__About this task__:
Check every line below for the word "accomplish" and copy each one that has it.

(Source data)
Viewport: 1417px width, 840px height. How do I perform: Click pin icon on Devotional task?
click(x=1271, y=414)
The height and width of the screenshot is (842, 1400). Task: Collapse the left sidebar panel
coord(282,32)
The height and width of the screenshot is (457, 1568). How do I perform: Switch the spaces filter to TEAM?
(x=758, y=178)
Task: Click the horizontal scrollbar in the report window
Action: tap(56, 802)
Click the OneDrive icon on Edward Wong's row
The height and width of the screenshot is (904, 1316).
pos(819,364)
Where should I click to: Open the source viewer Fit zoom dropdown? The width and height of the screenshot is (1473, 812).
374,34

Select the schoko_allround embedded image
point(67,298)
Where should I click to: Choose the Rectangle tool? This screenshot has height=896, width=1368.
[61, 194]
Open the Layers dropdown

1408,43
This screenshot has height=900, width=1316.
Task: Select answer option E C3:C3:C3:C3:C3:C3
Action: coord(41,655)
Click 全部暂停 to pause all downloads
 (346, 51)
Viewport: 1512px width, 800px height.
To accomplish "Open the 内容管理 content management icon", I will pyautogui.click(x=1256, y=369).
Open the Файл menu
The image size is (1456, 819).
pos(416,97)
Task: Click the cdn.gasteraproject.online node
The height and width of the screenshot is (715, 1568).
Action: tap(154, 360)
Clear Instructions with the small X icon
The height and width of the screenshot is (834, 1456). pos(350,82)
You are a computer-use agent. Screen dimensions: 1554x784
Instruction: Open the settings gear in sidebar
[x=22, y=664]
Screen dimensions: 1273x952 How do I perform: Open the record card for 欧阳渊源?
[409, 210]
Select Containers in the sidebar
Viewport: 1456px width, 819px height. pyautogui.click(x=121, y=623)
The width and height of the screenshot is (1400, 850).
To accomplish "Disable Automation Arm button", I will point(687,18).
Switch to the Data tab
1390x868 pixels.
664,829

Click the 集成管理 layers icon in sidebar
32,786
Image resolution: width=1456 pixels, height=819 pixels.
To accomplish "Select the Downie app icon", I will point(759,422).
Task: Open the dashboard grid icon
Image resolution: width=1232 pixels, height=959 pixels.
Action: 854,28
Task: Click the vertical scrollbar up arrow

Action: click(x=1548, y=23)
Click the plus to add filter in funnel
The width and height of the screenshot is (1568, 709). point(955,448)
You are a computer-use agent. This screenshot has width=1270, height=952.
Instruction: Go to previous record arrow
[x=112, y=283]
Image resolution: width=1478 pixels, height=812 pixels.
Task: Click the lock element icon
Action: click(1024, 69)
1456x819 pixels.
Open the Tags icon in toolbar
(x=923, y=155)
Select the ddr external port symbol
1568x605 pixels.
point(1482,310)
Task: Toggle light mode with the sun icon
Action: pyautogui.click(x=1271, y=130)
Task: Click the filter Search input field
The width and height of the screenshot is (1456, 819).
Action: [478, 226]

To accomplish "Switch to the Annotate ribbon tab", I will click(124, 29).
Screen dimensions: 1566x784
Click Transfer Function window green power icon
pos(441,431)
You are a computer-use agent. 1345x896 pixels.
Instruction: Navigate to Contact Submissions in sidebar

__Task solution__:
To accomplish "Open the 内容管理 content management icon", I will pyautogui.click(x=1256, y=369).
To accomplish "Disable Automation Arm button", I will point(687,18).
To accomplish "Select the Downie app icon", I will point(759,422).
To accomplish "Switch to the Annotate ribbon tab", I will click(124, 29).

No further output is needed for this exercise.